鎌田信号機 Web Magazine
わが胸の夕日は沈まず

  第二話 3/3
第一章 内地編

夢を忘れて・・・・・ 

12月に入った。お正月が目睫の間に迫ってくると何となく世間もあわただしくなり、緊張感が満ちてきた記憶も残っている。

隊内には日章旗が燦然と輝きひるがえっている。また墨痕鮮やかに達筆で大書きされた白布が長く吊り下げられた。

『一億火の玉』

『欲しがりません勝つまでは』

『米英打ちてしやまん』

のスローガンは、皇軍の士気を大いに鼓舞するPRでもあったのだろう。
隊内放送では軍艦マーチが盛んに流れてくる。そして、

「我が皇軍は破竹の猛進撃を続けている」

「到る所連戦連勝である」

「外地に於いて日章旗が立ち並ぶ光景は見事であった」

等々の大本営発表が次々と流された。

ある日、ついに我が部隊に対して外地向(出兵)の動員令があった。

我が隊長は徳島県出身の中尉殿であった。自分と同県人なのでほのかな親しみを感じていたが、なかなかお傍に近づくことはできない人であった。

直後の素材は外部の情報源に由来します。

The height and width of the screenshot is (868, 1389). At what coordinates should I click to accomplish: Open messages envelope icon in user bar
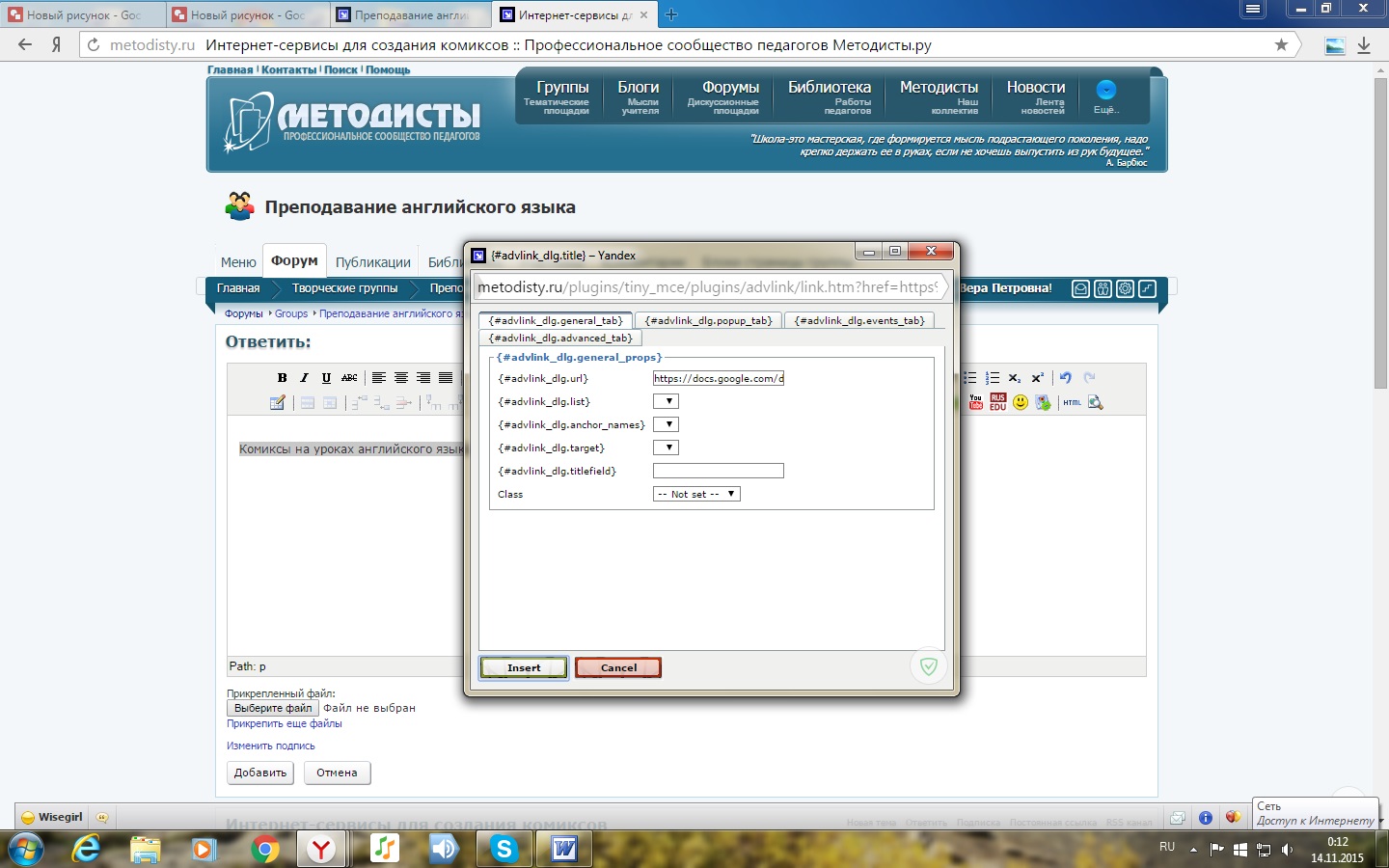pyautogui.click(x=1080, y=288)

西部38部隊の出動に関して、各隊長−小隊−分隊および各班の組織構成と人事配置が行われた。

自分は幸いにも野戦地における無線班への配属となった。

ある日、隊長が一人の見習士官を紹介された。律儀感旺盛なる若いハンサムな士官殿で、その着任の挨拶と敬礼の姿勢がまことに素晴らしい限りで、いまだに印象が強く、記憶に残っている。
いよいよ懐かしく思い出深い丸亀連隊に別れを告げる日がやってきた。部隊の門出は夜間行動であった。

自分も悲壮なる決心を胸に秘めたものであった。もう二度と妻や子に会うことはできないであろう。

出征時の挨拶の中で、

「お国の為に尽忠報国の精神を持って征って参ります!」

とたくさんの見送りの人々に感動をこめて約束した。その約束をいよいよ果たす門出だった。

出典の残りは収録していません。